According to my sources, Obama signed off on the Pentagon's proposed changes on Wednesday September 16 and planned to announce them on Friday September 18. This schedule would give the White House time to dispatch U.S. delegations to Prague and Warsaw to inform the Czech and Polish authorities that the administration was altering its missile defense policy.
But as is often the case in Washington, word of the decision leaked overnight on Wednesday, forcing the White House to move its roll out of the new policy forward by a day.
The symbolism of making the announcement on September 17, the 70th anniversary of the 1939 Soviet invasion of Poland, was unfortunate. And in the interim between the leaks and Obama's official announcement, the White House briefly lost control of the story as it made its way through the European news cycle.
By the time of Obama's announcement Thursday morning in Washington -- which was already Thursday evening in Europe -- perceptions had already set in that Obama had abandoned missile defense.
As Gregory Feifer notes in his post yesterday, this led to triumphalism and crowing in Moscow about how the Kremlin forced Washington to back down on its plans. It also caused deep concern in Eastern Europe that the Obama was abandoning the Czechs and Poles in the face of an increasingly assertive Russia.
I spoke to James Goldgeier, a senior fellow the Council on Foreign Relations and co-author of the book "America Between the Wars: From 11/9 to 9/11," shortly after Obama spoke on Thursday:
It is unfortunate that the president, secretary of defense, and [Vice Chairman of the Joint Chiefs of Staff] General [James] Cartwright didn't speak [on Wednesday] because they were very clear in presenting the decision that the administration has made -- which is to construct a missile defense against Iran. But unfortunately for the administration -- because the decision was to do something different than the deployment in Poland and the Czech Republic -- the story that was out this morning on CNN and wires was 'Obama Scraps Missile Defense' or 'Obama Shelves Missile Defense Shield.' And that was incorrect.

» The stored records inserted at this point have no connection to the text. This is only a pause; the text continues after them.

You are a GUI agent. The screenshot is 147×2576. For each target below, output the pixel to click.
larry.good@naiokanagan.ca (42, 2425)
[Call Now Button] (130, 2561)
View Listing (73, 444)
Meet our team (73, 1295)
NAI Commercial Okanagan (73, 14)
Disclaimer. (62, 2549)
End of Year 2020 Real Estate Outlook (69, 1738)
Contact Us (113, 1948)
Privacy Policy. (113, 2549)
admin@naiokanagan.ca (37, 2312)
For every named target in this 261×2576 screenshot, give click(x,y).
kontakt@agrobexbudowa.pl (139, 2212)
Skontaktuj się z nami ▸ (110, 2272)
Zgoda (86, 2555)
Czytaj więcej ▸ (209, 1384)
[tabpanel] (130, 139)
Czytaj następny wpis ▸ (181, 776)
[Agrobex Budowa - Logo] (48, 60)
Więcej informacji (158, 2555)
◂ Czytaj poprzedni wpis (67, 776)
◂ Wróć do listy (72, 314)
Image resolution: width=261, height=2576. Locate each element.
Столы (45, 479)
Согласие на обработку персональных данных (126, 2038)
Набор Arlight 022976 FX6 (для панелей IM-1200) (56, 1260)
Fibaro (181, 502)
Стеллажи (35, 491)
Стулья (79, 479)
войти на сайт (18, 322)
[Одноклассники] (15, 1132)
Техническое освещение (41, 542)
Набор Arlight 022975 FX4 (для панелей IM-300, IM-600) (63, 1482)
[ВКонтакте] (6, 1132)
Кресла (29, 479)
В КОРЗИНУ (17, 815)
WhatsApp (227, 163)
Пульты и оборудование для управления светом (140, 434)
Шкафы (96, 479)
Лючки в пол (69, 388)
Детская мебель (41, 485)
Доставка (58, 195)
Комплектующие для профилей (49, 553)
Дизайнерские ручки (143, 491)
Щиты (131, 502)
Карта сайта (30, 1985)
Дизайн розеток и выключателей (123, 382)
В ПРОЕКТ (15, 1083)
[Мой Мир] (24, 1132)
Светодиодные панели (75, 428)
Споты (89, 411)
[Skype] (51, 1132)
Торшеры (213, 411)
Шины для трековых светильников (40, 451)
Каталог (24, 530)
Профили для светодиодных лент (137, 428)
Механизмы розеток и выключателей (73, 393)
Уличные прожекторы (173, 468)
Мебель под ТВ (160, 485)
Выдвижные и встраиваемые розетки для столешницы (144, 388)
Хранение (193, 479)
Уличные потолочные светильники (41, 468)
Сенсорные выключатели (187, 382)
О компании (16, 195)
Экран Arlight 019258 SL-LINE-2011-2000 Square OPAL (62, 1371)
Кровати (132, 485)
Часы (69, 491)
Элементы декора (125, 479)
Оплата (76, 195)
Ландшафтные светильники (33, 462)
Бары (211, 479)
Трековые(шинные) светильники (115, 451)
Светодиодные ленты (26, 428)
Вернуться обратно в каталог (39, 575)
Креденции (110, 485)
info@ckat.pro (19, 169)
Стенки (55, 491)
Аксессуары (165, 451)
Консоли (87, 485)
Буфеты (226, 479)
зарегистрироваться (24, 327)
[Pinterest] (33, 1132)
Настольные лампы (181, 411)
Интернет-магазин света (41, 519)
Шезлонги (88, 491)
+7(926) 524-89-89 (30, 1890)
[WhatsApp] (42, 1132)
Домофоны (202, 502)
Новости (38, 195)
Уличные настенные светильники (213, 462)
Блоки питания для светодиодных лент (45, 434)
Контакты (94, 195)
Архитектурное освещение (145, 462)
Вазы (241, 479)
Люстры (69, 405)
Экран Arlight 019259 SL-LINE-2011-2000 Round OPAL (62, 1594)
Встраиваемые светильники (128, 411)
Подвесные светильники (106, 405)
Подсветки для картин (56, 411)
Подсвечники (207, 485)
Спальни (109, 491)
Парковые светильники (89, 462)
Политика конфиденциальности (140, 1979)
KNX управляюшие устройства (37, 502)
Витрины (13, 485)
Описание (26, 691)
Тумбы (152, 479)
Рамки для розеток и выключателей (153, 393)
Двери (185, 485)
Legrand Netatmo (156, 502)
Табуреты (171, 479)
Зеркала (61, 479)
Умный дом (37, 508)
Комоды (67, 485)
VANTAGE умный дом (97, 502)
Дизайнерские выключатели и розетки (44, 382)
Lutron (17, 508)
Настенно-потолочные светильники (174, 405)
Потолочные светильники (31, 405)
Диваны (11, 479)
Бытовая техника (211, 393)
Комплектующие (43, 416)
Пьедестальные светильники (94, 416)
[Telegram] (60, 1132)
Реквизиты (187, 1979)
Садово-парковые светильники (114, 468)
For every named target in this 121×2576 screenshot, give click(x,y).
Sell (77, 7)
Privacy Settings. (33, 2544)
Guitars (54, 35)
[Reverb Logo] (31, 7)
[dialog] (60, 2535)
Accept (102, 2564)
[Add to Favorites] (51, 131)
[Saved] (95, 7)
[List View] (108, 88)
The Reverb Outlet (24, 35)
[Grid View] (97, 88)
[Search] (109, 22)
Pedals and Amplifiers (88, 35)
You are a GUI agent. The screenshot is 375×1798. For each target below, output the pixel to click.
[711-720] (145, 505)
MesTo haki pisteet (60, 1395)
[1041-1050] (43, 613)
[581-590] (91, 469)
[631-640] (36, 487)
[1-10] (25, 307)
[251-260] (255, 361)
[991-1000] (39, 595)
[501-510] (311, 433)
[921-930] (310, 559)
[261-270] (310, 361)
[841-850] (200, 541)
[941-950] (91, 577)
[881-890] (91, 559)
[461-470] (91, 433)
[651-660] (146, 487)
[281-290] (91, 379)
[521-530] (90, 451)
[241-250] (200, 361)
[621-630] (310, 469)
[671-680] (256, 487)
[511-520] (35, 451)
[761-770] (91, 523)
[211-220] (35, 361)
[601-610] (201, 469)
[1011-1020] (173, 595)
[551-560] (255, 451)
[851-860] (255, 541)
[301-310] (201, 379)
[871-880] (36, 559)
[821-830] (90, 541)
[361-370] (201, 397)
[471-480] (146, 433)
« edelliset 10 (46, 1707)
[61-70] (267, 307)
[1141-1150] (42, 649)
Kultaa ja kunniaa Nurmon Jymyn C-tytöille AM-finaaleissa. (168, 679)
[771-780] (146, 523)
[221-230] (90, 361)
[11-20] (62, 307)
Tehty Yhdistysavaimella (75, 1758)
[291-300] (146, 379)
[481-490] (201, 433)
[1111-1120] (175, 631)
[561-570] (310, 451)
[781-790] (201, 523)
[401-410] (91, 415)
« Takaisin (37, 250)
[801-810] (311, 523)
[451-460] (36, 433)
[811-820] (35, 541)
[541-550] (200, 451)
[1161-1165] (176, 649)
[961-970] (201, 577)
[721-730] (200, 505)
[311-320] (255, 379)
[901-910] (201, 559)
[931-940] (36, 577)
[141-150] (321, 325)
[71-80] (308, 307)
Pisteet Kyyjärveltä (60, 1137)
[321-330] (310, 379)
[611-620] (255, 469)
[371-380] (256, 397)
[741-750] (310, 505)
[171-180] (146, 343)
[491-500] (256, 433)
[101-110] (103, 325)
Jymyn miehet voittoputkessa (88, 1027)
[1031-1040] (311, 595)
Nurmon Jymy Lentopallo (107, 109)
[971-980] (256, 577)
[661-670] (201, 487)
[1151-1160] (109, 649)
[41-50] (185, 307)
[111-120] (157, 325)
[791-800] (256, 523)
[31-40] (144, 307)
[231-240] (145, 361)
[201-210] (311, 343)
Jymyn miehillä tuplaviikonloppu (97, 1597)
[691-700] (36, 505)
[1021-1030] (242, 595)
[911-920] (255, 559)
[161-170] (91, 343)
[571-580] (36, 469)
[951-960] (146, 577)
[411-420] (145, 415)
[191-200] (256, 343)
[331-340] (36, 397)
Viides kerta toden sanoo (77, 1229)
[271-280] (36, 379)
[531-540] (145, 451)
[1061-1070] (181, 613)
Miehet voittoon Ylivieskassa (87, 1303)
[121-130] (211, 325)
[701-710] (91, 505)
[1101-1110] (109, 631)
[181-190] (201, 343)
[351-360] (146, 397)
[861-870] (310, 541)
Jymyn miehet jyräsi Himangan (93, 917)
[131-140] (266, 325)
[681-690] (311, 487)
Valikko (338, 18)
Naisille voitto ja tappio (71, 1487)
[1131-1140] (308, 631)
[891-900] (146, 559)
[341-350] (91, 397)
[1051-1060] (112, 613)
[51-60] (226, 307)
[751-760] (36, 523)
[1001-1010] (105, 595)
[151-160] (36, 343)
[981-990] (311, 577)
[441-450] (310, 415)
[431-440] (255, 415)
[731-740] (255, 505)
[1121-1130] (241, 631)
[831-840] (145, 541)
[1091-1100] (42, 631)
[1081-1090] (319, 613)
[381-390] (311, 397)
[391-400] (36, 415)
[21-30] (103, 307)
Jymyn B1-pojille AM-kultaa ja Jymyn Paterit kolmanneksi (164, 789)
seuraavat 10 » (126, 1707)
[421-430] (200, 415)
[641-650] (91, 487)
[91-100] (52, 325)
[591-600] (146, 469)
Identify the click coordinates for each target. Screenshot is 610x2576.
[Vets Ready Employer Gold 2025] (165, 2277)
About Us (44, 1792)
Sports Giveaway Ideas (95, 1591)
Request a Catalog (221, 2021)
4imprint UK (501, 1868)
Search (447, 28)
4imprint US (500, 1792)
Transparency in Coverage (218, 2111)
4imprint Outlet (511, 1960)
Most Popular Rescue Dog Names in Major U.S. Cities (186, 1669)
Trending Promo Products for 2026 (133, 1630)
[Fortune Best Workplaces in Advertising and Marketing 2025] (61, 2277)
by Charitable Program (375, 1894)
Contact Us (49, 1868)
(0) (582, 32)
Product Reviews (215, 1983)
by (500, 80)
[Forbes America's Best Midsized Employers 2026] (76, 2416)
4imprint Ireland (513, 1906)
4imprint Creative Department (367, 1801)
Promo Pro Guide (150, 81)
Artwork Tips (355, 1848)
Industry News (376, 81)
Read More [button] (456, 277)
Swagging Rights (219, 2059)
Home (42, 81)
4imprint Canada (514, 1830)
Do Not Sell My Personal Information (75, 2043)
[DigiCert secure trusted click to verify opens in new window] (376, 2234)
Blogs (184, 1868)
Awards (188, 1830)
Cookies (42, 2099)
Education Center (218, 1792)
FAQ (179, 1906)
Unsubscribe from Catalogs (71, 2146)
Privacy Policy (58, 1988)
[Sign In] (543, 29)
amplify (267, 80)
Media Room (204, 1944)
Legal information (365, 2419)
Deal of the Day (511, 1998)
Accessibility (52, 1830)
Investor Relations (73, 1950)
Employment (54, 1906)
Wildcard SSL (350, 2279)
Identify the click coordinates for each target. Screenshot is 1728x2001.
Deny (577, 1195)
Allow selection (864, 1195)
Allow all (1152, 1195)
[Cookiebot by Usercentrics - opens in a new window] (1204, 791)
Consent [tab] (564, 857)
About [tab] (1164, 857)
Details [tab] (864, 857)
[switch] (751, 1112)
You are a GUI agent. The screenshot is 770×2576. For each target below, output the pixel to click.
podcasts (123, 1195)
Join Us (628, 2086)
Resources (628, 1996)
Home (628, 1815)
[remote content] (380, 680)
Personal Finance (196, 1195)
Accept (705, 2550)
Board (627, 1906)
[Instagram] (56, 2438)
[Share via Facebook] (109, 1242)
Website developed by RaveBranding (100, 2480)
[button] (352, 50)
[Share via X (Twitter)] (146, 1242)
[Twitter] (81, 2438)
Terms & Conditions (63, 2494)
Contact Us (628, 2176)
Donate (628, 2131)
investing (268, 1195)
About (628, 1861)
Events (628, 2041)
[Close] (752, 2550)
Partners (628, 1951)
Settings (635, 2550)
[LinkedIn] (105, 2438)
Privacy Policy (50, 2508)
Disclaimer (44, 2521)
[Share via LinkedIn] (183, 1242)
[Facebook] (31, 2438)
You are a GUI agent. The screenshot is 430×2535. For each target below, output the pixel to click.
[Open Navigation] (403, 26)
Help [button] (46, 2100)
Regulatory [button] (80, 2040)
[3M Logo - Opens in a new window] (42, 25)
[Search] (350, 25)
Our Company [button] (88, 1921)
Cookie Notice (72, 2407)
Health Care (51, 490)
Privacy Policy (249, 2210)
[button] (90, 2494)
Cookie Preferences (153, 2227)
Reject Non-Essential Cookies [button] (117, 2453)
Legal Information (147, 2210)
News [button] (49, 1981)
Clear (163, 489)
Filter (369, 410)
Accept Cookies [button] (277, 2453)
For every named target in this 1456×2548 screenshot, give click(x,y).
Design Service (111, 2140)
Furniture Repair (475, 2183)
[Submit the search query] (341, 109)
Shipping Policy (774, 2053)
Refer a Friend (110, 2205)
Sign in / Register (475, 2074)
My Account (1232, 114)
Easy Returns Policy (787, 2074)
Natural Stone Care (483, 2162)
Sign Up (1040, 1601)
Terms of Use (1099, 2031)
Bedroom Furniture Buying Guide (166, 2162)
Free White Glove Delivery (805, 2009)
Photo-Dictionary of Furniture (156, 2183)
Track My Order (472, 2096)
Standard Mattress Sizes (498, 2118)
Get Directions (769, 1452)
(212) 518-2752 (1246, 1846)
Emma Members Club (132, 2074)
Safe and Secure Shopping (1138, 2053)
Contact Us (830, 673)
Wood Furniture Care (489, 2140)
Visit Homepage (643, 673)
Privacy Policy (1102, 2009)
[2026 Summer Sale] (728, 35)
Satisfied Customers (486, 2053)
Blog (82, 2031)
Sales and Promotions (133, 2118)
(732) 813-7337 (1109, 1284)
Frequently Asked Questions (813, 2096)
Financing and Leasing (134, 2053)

It was indeed incorrect. But it was also this incorrect interpretation everybody -- including the Russians -- reacted to. And it will be very difficult for Moscow to walk back their lavish praise of Obama's decision now without looking rather silly.
It is hard -- if not impossible -- to view what Obama, Defense Secretary Robert Gates, and General Cartwright
announced on Thursday as a climb down.
The previous plan, to place an advanced radar in the Czech Republic and 10 interceptor missiles in Poland, was designed to counter a long-range Iranian missile threat that the Pentagon has concluded will not materialize nearly as quickly as they had previously feared.
Instead, the threat from Iran today stems from their development and acquisition of short and intermediate-range missiles that can already strike Europe.
In the short term, the administration plans to deploy dozens of SM-3 interceptors using the sea-based Aegis system as soon as 2011.
The system will be upgraded in 2015 and will include interceptors based on sea and land -- possibly even in Poland and the Czech Republic. A more advanced system would be built in 2018 and 2020, with the capability to intercept long-range Iranian missiles, should that need arise.
In place of the sophisticated radar the Bush administration planned for the Czech Republic, White House officials say they would use a more modest version that would be located in Turkey or the Caucasus.
Goldgeier described the administration's decision as based on "the threat we see" and "the best technology we can deploy against that threat."
Do General Makarov's tough comments today mean that Russia is about to take a harder line on the new U.S. plan? We should probably have a better idea when Obama meets Russian President Dmitry Medvedev in New York later this week on the sidelines of the UN General Assembly.